::: GIVEN DATA :::

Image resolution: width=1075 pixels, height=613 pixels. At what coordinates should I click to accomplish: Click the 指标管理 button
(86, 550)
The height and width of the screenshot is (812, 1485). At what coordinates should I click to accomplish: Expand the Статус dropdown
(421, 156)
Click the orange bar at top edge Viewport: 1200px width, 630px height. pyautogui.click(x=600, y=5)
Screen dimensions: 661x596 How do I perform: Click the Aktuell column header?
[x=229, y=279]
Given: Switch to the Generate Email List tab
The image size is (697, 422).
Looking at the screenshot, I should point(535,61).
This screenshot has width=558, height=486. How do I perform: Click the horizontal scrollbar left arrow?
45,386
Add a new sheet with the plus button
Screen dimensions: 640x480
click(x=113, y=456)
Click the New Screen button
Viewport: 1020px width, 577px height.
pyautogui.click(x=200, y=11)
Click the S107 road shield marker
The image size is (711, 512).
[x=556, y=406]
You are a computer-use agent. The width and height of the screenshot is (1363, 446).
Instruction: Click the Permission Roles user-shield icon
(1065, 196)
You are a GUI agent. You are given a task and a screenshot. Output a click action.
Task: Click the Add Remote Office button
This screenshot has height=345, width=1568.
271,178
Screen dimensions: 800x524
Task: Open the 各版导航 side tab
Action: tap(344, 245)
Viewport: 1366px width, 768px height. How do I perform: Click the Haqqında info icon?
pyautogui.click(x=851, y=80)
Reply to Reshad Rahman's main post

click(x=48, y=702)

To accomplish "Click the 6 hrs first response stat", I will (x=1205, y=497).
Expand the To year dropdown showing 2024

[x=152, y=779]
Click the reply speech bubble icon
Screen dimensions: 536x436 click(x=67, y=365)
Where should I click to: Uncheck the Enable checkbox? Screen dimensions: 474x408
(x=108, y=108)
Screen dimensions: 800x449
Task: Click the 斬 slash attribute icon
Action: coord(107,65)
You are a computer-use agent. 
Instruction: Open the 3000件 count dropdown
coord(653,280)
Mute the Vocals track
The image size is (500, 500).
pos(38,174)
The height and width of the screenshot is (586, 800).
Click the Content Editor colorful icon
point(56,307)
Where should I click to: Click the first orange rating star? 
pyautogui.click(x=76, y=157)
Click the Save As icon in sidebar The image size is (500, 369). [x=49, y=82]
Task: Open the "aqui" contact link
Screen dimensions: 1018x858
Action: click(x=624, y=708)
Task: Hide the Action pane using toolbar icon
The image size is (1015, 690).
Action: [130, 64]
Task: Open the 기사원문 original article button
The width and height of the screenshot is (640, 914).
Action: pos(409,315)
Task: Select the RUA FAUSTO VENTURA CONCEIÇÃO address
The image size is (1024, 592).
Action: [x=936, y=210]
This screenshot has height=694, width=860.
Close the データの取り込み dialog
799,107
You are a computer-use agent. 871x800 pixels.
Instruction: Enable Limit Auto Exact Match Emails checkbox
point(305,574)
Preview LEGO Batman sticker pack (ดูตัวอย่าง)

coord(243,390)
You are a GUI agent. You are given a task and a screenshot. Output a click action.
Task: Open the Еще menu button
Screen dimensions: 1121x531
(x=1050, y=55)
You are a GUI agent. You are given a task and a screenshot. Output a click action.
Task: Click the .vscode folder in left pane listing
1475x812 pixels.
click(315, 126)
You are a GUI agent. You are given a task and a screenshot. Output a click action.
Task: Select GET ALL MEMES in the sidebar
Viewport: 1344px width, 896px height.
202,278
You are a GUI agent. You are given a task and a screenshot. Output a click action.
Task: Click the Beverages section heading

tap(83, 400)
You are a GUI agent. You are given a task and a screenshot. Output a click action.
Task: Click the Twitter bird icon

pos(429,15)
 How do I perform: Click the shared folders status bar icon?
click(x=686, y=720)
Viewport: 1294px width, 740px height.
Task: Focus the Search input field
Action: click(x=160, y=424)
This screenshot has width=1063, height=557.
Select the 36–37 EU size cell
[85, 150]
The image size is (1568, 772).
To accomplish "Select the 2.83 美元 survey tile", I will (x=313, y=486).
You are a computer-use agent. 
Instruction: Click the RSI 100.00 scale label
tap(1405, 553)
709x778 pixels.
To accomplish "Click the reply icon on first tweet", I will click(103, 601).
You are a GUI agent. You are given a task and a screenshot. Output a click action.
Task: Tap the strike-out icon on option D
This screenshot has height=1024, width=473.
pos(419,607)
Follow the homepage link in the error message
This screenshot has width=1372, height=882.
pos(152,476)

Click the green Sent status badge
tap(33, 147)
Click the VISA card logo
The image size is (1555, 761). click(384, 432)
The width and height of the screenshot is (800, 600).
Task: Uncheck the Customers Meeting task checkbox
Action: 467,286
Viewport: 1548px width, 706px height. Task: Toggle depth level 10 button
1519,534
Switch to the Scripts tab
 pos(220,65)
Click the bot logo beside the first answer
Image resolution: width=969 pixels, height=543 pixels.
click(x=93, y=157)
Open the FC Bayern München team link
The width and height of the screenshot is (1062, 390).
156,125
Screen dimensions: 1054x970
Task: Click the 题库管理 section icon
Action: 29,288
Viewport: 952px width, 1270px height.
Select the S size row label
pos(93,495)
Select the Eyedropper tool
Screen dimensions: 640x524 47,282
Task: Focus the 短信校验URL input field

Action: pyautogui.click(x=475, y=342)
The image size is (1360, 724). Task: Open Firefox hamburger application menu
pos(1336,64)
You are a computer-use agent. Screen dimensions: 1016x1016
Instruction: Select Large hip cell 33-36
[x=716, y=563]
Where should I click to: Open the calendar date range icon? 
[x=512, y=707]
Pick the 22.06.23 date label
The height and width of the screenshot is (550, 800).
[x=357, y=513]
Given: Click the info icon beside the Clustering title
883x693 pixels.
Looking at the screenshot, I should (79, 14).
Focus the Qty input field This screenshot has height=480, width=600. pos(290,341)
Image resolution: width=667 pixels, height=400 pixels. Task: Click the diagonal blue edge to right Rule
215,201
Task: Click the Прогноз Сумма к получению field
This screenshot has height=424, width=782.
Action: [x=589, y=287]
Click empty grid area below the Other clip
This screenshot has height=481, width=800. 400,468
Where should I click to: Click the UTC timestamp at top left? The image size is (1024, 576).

:::

Output the whole listing again, keeping every line identical.

Image resolution: width=1075 pixels, height=613 pixels. At what coordinates should I click to accomplish: Click the 指标管理 button
(86, 550)
The height and width of the screenshot is (812, 1485). At what coordinates should I click to accomplish: Expand the Статус dropdown
(421, 156)
Click the orange bar at top edge Viewport: 1200px width, 630px height. pyautogui.click(x=600, y=5)
Screen dimensions: 661x596 How do I perform: Click the Aktuell column header?
[x=229, y=279]
Given: Switch to the Generate Email List tab
The image size is (697, 422).
Looking at the screenshot, I should point(535,61).
This screenshot has width=558, height=486. How do I perform: Click the horizontal scrollbar left arrow?
45,386
Add a new sheet with the plus button
Screen dimensions: 640x480
click(x=113, y=456)
Click the New Screen button
Viewport: 1020px width, 577px height.
pyautogui.click(x=200, y=11)
Click the S107 road shield marker
The image size is (711, 512).
[x=556, y=406]
You are a computer-use agent. The width and height of the screenshot is (1363, 446).
Instruction: Click the Permission Roles user-shield icon
(1065, 196)
You are a GUI agent. You are given a task and a screenshot. Output a click action.
Task: Click the Add Remote Office button
This screenshot has height=345, width=1568.
271,178
Screen dimensions: 800x524
Task: Open the 各版导航 side tab
Action: tap(344, 245)
Viewport: 1366px width, 768px height. How do I perform: Click the Haqqında info icon?
pyautogui.click(x=851, y=80)
Reply to Reshad Rahman's main post

click(x=48, y=702)

To accomplish "Click the 6 hrs first response stat", I will (x=1205, y=497).
Expand the To year dropdown showing 2024

[x=152, y=779]
Click the reply speech bubble icon
Screen dimensions: 536x436 click(x=67, y=365)
Where should I click to: Uncheck the Enable checkbox? Screen dimensions: 474x408
(x=108, y=108)
Screen dimensions: 800x449
Task: Click the 斬 slash attribute icon
Action: coord(107,65)
You are a computer-use agent. 
Instruction: Open the 3000件 count dropdown
coord(653,280)
Mute the Vocals track
The image size is (500, 500).
pos(38,174)
The height and width of the screenshot is (586, 800).
Click the Content Editor colorful icon
point(56,307)
Where should I click to: Click the first orange rating star? 
pyautogui.click(x=76, y=157)
Click the Save As icon in sidebar The image size is (500, 369). [x=49, y=82]
Task: Open the "aqui" contact link
Screen dimensions: 1018x858
Action: click(x=624, y=708)
Task: Hide the Action pane using toolbar icon
The image size is (1015, 690).
Action: [130, 64]
Task: Open the 기사원문 original article button
The width and height of the screenshot is (640, 914).
Action: pos(409,315)
Task: Select the RUA FAUSTO VENTURA CONCEIÇÃO address
The image size is (1024, 592).
Action: [x=936, y=210]
This screenshot has height=694, width=860.
Close the データの取り込み dialog
799,107
You are a computer-use agent. 871x800 pixels.
Instruction: Enable Limit Auto Exact Match Emails checkbox
point(305,574)
Preview LEGO Batman sticker pack (ดูตัวอย่าง)

coord(243,390)
You are a GUI agent. You are given a task and a screenshot. Output a click action.
Task: Open the Еще menu button
Screen dimensions: 1121x531
(x=1050, y=55)
You are a GUI agent. You are given a task and a screenshot. Output a click action.
Task: Click the .vscode folder in left pane listing
1475x812 pixels.
click(315, 126)
You are a GUI agent. You are given a task and a screenshot. Output a click action.
Task: Select GET ALL MEMES in the sidebar
Viewport: 1344px width, 896px height.
202,278
You are a GUI agent. You are given a task and a screenshot. Output a click action.
Task: Click the Beverages section heading

tap(83, 400)
You are a GUI agent. You are given a task and a screenshot. Output a click action.
Task: Click the Twitter bird icon

pos(429,15)
 How do I perform: Click the shared folders status bar icon?
click(x=686, y=720)
Viewport: 1294px width, 740px height.
Task: Focus the Search input field
Action: click(x=160, y=424)
This screenshot has width=1063, height=557.
Select the 36–37 EU size cell
[85, 150]
The image size is (1568, 772).
To accomplish "Select the 2.83 美元 survey tile", I will (x=313, y=486).
You are a computer-use agent. 
Instruction: Click the RSI 100.00 scale label
tap(1405, 553)
709x778 pixels.
To accomplish "Click the reply icon on first tweet", I will click(103, 601).
You are a GUI agent. You are given a task and a screenshot. Output a click action.
Task: Tap the strike-out icon on option D
This screenshot has height=1024, width=473.
pos(419,607)
Follow the homepage link in the error message
This screenshot has width=1372, height=882.
pos(152,476)

Click the green Sent status badge
tap(33, 147)
Click the VISA card logo
The image size is (1555, 761). click(384, 432)
The width and height of the screenshot is (800, 600).
Task: Uncheck the Customers Meeting task checkbox
Action: 467,286
Viewport: 1548px width, 706px height. Task: Toggle depth level 10 button
1519,534
Switch to the Scripts tab
 pos(220,65)
Click the bot logo beside the first answer
Image resolution: width=969 pixels, height=543 pixels.
click(x=93, y=157)
Open the FC Bayern München team link
The width and height of the screenshot is (1062, 390).
156,125
Screen dimensions: 1054x970
Task: Click the 题库管理 section icon
Action: 29,288
Viewport: 952px width, 1270px height.
Select the S size row label
pos(93,495)
Select the Eyedropper tool
Screen dimensions: 640x524 47,282
Task: Focus the 短信校验URL input field

Action: pyautogui.click(x=475, y=342)
The image size is (1360, 724). Task: Open Firefox hamburger application menu
pos(1336,64)
You are a computer-use agent. Screen dimensions: 1016x1016
Instruction: Select Large hip cell 33-36
[x=716, y=563]
Where should I click to: Open the calendar date range icon? 
[x=512, y=707]
Pick the 22.06.23 date label
The height and width of the screenshot is (550, 800).
[x=357, y=513]
Given: Click the info icon beside the Clustering title
883x693 pixels.
Looking at the screenshot, I should (79, 14).
Focus the Qty input field This screenshot has height=480, width=600. pos(290,341)
Image resolution: width=667 pixels, height=400 pixels. Task: Click the diagonal blue edge to right Rule
215,201
Task: Click the Прогноз Сумма к получению field
This screenshot has height=424, width=782.
Action: [x=589, y=287]
Click empty grid area below the Other clip
This screenshot has height=481, width=800. 400,468
Where should I click to: Click the UTC timestamp at top left? The image size is (1024, 576).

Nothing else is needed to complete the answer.